Will Prevent More Than Four Million Gallons From Going Down the Drain Each Year

The drought is requiring Californians to find new ways to reduce their water consumption because every precious drop counts. Washington Hospital is doing its part, recently installing new Getinge MP-129 Water Savers on its instrument-sterilizing units that promise to save more than 4 million gallons of water each year.

“The drought was the major impetus for reducing water usage at Washington Hospital, but the water savings will continue long after the drought is over,” said Robert Alfieri, director of Facilities at Washington Hospital. “We have taken a number of steps at the hospital to minimize our water consumption, including installing the new Water Savers.”

He said the hospital uses more than 80,000 gallons of water every day and the new Water Savers will reduce that consumption by about 16,000 gallons a day. The Water Savers have been installed on equipment that sterilizes instruments used during surgical procedures.

The units use steam to sterilize the instruments and then a vacuum is used in the drying process, Alfieri explained. Water is used to create that vacuum. Before the Water Savers were installed, the drying-cycle water went down the drain. The Water Saver is a closed loop reservoir system that recirculates the water instead of dumping it.

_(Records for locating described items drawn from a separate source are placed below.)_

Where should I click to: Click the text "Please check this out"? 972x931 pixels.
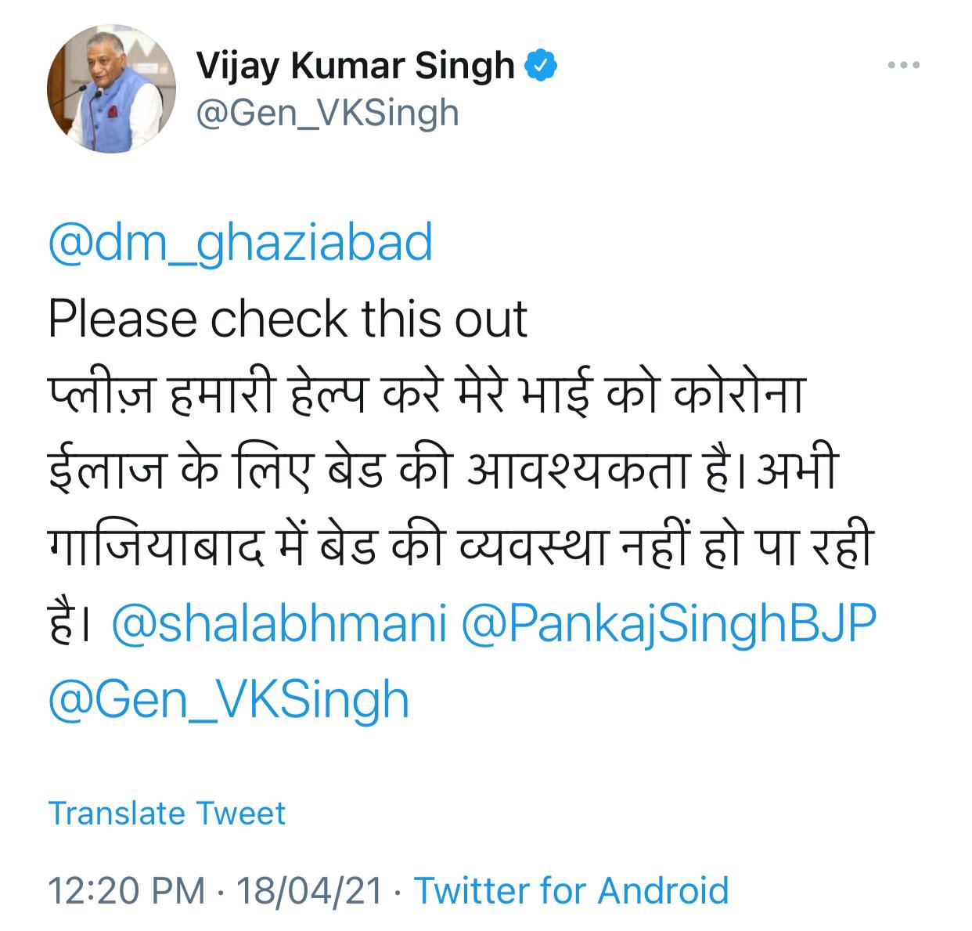[x=288, y=319]
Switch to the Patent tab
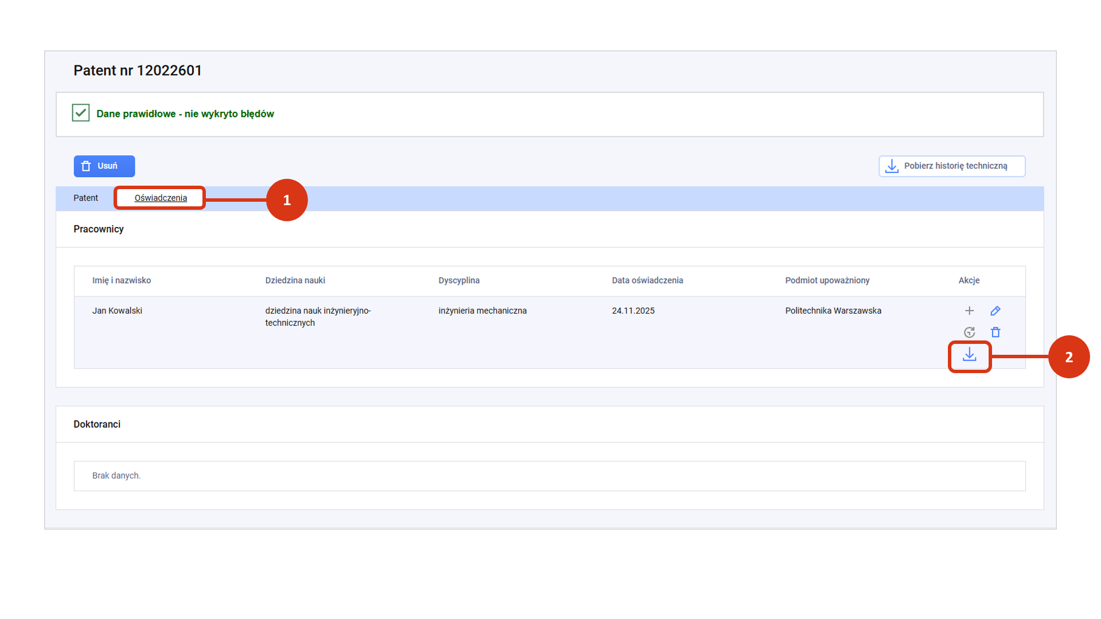Screen dimensions: 1101x619 pos(85,198)
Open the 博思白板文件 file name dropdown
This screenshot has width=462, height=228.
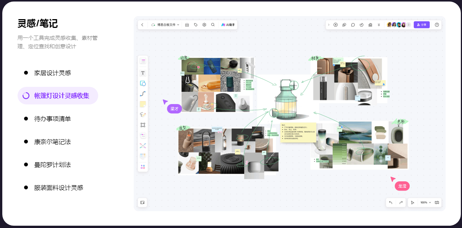[168, 25]
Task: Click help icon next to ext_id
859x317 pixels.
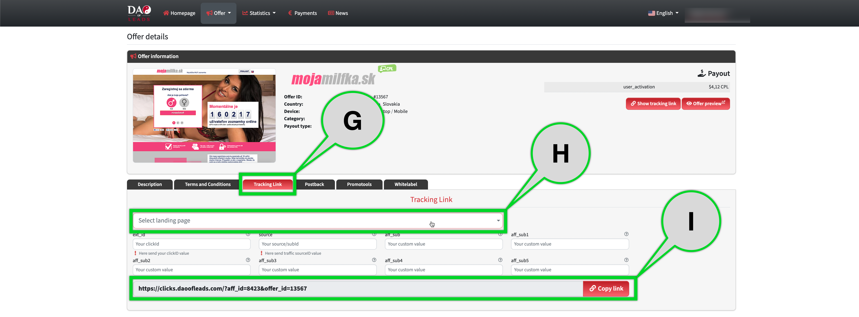Action: (x=248, y=234)
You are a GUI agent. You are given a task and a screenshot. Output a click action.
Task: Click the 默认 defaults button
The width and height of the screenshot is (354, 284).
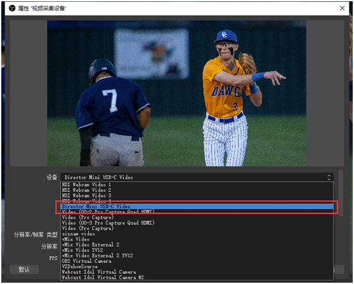click(24, 269)
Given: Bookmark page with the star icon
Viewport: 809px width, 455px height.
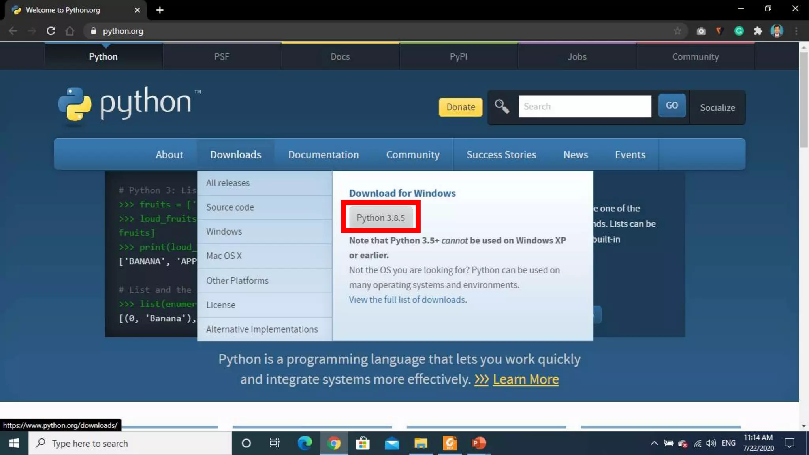Looking at the screenshot, I should click(677, 31).
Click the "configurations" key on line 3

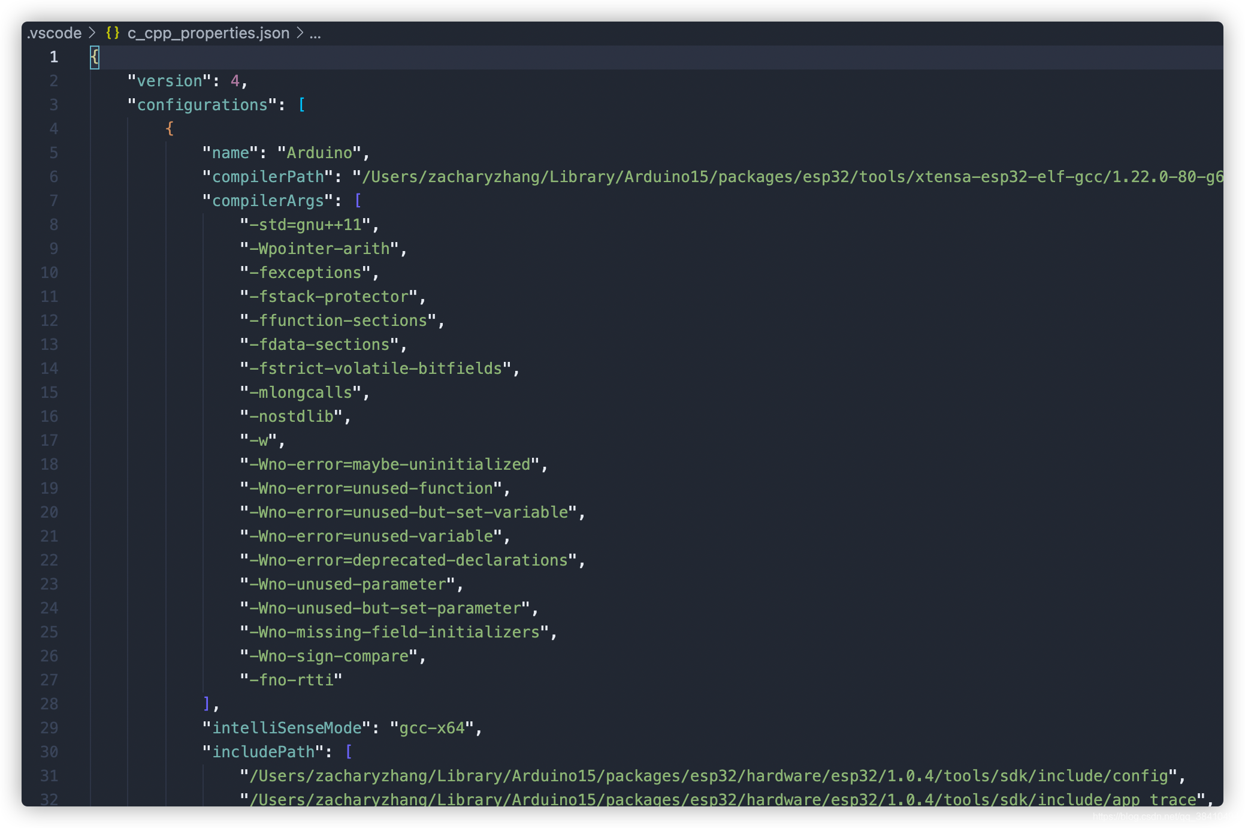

“Eleven gallons of water per minute went down the drain during the drying cycle, which lasts about 30 minutes, so that’s about 330 gallons per load,” he said. “We do about 25 loads per day at Washington Hospital. That’s a lot of water.”

Washington Hospital has taken a number of steps to reduce water usage. For example, the hospital has installed automatic flushing devices on its toilets, low-flow shower heads, and hands-free faucets, as well as reducing the amount of water it uses for landscaping.

“Our lawns are brown just like everyone else’s,” Alfieri said. “We are all doing our part to reduce water usage, including Washington Hospital. We have taken the drought very seriously.”